Production of High-Titer Infectious Influenza Pseudotyped Particles with Envelope Glycoproteins from Highly Pathogenic H5N1 and Avian H7N9 Viruses.

Abstract

The occasional direct transmission of the highly pathogenic avian influenza A virus H5N1 (HPAI H5N1) and H7N9 to humans and their lethality are serious public health issues and suggest the possibility of an epidemic. However, our molecular understanding of the virus is rudimentary, and it is necessary to study the biological properties of its envelope proteins as therapeutic targets and to develop strategies to control infection. We developed a solid viral pseudotyped particle (pp) platform to study avian influenza virus, including the functional analysis of its hemagglutinin (HA) and neuraminidase (NA) envelope glycoproteins, the reassortment characteristics of the HAs and NAs, receptors, tropisms, neutralizing antibodies, diagnosis, infectivity, for the purposes of drug development and vaccine design. Here, we describe an experimental procedure to establish pps with the envelope glycoproteins (HA, NA) from two influenza A strains (HAPI H5N1 and 2013 avian H7N9). Their generation is based on the capacity of some viruses, such as murine leukemia virus (MLV), to incorporate envelope glycoproteins into a pp.

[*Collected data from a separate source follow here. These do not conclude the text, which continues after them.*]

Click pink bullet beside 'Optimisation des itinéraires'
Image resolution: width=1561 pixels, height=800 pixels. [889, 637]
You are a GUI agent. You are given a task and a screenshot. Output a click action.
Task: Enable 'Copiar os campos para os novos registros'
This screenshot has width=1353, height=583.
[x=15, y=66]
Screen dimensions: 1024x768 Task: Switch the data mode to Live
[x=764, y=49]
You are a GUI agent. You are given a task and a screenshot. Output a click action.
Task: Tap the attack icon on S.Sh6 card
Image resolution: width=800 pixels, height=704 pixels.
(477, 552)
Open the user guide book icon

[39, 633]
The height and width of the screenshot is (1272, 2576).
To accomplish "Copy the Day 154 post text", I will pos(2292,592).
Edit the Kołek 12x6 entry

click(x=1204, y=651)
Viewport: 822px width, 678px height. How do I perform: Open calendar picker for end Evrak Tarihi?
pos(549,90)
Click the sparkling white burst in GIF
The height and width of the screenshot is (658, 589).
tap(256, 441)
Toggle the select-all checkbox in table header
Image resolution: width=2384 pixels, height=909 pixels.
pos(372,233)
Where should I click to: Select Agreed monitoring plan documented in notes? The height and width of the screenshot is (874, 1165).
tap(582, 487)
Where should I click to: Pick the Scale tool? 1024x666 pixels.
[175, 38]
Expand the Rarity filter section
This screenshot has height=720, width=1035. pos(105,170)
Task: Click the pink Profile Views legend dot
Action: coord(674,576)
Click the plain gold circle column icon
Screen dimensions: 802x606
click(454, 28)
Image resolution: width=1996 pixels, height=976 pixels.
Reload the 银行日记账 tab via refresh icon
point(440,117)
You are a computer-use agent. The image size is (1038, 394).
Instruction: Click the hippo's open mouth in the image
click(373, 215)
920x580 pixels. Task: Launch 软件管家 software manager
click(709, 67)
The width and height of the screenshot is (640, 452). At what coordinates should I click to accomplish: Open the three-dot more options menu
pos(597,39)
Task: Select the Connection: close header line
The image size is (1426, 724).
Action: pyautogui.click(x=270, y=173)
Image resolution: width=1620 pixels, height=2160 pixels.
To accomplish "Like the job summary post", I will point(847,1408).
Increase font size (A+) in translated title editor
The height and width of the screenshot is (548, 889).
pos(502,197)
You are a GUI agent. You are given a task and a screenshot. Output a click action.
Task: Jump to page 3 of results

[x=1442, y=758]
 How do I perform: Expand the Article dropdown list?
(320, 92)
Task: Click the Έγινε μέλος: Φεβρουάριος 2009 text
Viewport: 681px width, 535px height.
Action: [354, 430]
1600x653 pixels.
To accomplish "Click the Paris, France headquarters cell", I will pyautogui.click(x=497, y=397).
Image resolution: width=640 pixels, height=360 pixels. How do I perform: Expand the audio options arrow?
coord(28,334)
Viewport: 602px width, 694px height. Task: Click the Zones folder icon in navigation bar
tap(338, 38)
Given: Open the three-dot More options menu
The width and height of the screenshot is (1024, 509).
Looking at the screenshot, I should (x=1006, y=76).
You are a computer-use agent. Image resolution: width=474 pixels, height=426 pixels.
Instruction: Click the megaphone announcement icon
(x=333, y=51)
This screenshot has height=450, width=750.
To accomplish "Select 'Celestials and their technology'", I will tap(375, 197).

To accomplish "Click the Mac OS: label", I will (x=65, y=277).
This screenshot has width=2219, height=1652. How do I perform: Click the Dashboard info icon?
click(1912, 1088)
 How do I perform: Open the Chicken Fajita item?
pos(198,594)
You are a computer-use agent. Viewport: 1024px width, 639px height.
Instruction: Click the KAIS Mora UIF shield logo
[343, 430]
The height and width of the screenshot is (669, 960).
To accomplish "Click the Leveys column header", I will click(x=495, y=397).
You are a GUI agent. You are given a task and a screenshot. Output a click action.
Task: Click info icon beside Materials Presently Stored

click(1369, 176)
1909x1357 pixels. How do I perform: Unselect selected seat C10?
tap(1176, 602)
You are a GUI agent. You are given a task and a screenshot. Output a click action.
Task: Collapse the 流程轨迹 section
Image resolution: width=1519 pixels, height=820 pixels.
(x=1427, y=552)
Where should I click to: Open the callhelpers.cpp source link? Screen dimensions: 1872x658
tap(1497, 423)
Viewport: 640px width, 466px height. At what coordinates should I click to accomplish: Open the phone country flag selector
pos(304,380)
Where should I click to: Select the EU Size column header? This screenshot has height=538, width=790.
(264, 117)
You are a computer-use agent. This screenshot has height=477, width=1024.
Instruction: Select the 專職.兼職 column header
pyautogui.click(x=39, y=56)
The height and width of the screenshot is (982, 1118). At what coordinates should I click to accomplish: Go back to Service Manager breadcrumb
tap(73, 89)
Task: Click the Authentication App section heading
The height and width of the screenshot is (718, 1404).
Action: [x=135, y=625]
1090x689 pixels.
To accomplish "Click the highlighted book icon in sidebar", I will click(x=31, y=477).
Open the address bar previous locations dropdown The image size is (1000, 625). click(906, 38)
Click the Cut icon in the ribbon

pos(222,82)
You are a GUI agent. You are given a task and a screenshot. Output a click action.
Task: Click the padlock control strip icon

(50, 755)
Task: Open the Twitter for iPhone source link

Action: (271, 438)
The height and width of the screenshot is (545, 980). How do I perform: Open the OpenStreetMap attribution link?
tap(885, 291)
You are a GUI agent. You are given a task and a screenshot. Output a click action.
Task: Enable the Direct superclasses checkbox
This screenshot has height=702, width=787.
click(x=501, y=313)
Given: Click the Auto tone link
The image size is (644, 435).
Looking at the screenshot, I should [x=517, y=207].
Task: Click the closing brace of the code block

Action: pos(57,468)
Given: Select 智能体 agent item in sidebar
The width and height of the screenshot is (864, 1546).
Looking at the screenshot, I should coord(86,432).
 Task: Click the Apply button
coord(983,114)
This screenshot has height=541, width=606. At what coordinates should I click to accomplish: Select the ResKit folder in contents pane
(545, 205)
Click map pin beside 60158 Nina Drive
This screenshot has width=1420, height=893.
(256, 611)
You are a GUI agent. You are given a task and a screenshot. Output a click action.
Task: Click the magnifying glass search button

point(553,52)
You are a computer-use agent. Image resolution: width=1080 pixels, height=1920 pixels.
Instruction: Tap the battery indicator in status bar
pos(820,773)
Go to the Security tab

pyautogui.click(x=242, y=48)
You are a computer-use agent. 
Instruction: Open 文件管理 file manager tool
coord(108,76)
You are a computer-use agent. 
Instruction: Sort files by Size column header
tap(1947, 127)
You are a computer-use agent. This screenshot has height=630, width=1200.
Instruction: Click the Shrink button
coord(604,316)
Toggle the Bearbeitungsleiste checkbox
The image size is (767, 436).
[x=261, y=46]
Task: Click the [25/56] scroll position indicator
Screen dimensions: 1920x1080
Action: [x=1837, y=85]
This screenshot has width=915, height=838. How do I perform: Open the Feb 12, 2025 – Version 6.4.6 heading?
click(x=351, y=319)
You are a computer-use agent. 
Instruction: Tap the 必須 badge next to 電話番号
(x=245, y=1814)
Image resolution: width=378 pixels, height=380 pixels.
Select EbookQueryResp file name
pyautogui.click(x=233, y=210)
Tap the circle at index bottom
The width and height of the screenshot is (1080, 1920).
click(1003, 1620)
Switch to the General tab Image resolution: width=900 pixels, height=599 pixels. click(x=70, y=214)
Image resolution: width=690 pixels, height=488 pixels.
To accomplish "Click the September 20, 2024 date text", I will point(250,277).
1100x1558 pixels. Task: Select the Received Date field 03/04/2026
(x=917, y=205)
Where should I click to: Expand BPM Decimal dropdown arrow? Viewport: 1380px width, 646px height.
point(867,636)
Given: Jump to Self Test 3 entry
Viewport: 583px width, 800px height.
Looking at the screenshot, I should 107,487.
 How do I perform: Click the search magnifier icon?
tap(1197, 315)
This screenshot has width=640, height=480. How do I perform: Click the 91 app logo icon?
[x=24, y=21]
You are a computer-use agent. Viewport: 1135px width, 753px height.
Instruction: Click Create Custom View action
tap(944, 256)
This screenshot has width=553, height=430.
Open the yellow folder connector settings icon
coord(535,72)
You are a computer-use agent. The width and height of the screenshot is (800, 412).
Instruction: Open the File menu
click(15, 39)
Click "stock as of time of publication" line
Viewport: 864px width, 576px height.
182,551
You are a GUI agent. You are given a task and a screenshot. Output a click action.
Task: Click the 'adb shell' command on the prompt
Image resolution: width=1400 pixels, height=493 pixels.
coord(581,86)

In addition, we also detail how these pps are quantified with RT-qPCR, and the infectivity detection of native and mismatched virus pps depending on the origin of the HAs and NAs. This system is highly flexible and adaptable and can be used to establish viral pps with envelope glycoproteins that can be incorporated in any other type of enveloped virus. Thus, this viral particle platform can be used to study wild viruses in many research investigations.